Personal information
- Full name: Fatemeh Mojallal Topraghghaleh فاطمه مجلل توپراق‌قلعه
- Nationality: Iranian
- Born: 27 July 2002 (age 24) Urmia, Iran
- Height: 1.72 m (5 ft 8 in)

Sport
- Sport: Rowing

Medal record
Women's rowing
Representing Iran
Asian Games
| Silver medal – second place | 2022 Hangzhou | W4x |
Asian Championships
| Gold medal – first place | 2025 Haiphong | W1x |
| Silver medal – second place | 2024 Samarkand | W1x |
| Silver medal – second place | 2024 Samarkand | W4x |
| Bronze medal – third place | 2024 Samarkand | W2x |
| Bronze medal – third place | 2025 Haiphong | W2x |

= Fatemeh Mojallal =

Iranian rower athlete (born 2002)

Fatemeh Mojallal Topraghghaleh (فاطمه مجلل توپراق‌قلعه, born 27 July 2002 in Urmia) is an Iranian rower athlete.
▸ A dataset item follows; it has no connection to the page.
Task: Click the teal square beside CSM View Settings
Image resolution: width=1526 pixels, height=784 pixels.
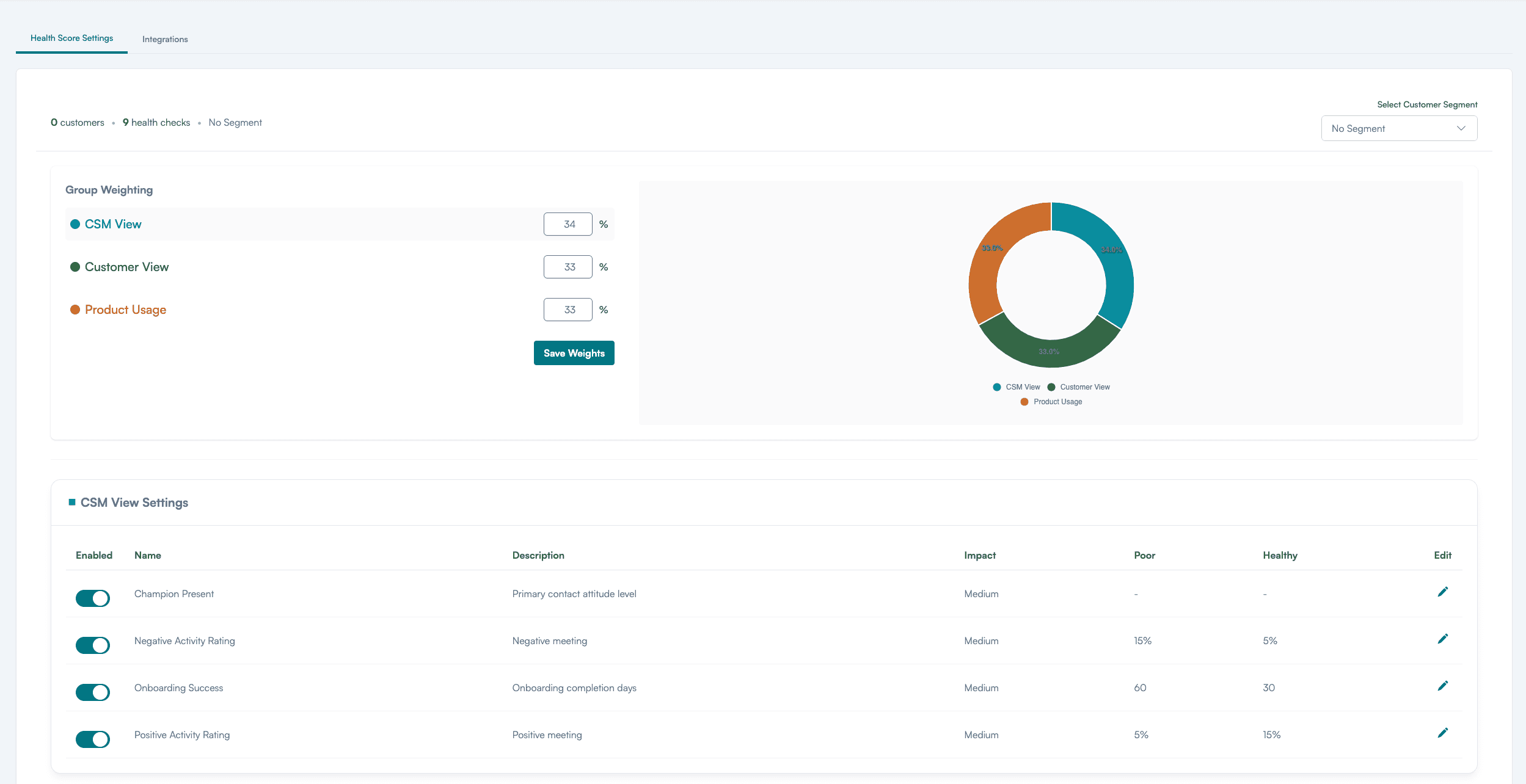Action: pyautogui.click(x=71, y=501)
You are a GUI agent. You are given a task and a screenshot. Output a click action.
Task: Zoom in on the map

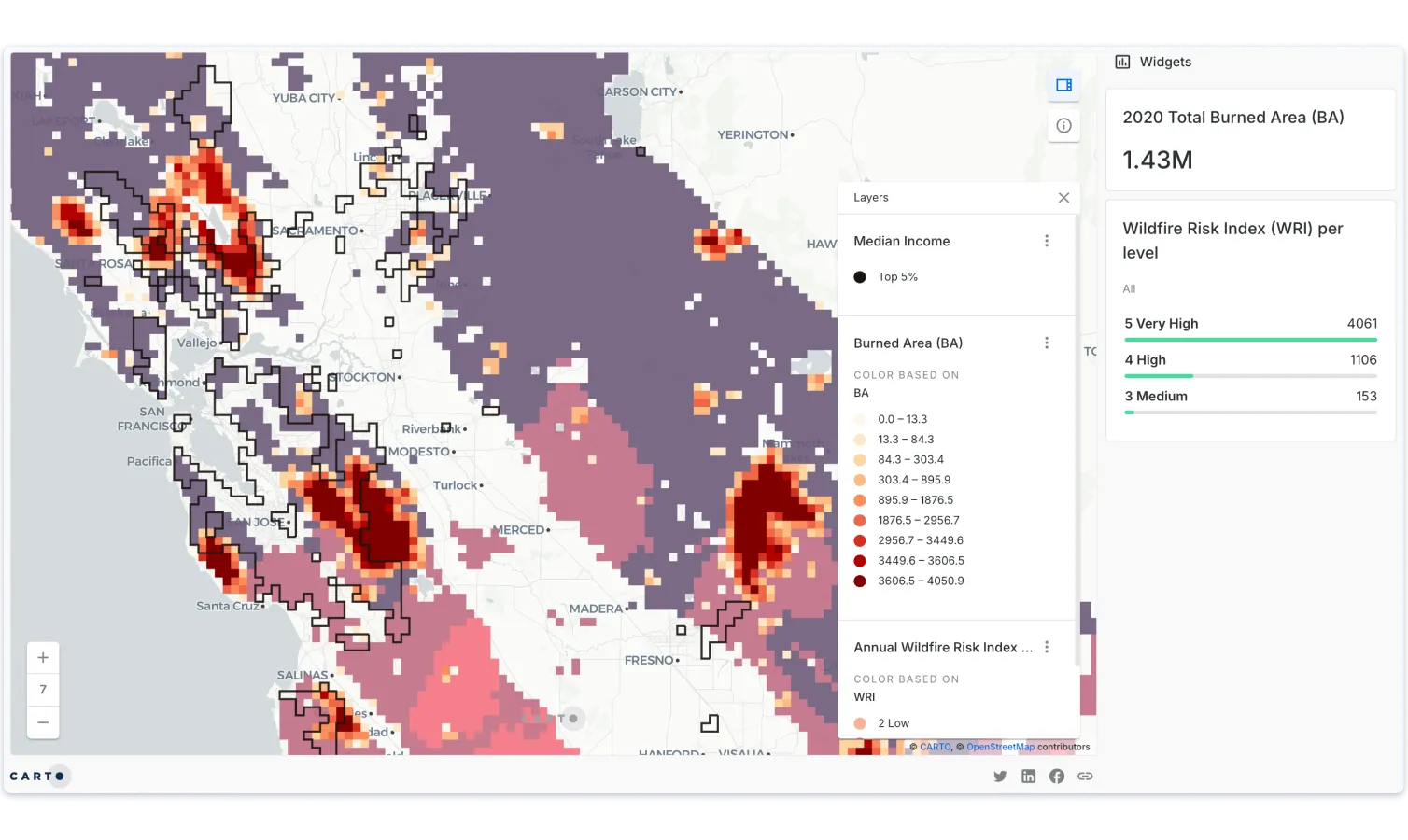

In the 2022 Asian Games, She has won a silver medal in the four-women double rowing.

She has won 2 gold medals in under-23 rowing competitions of the 2023 Asian Championship in Thailand.

Mojallal has also won a quota for the Paris Olympics in women's single rowing.

In September 2026, she won the gold medal in the women's lightweight single sculls at the 2026 Asian Games in Nagoya, Japan.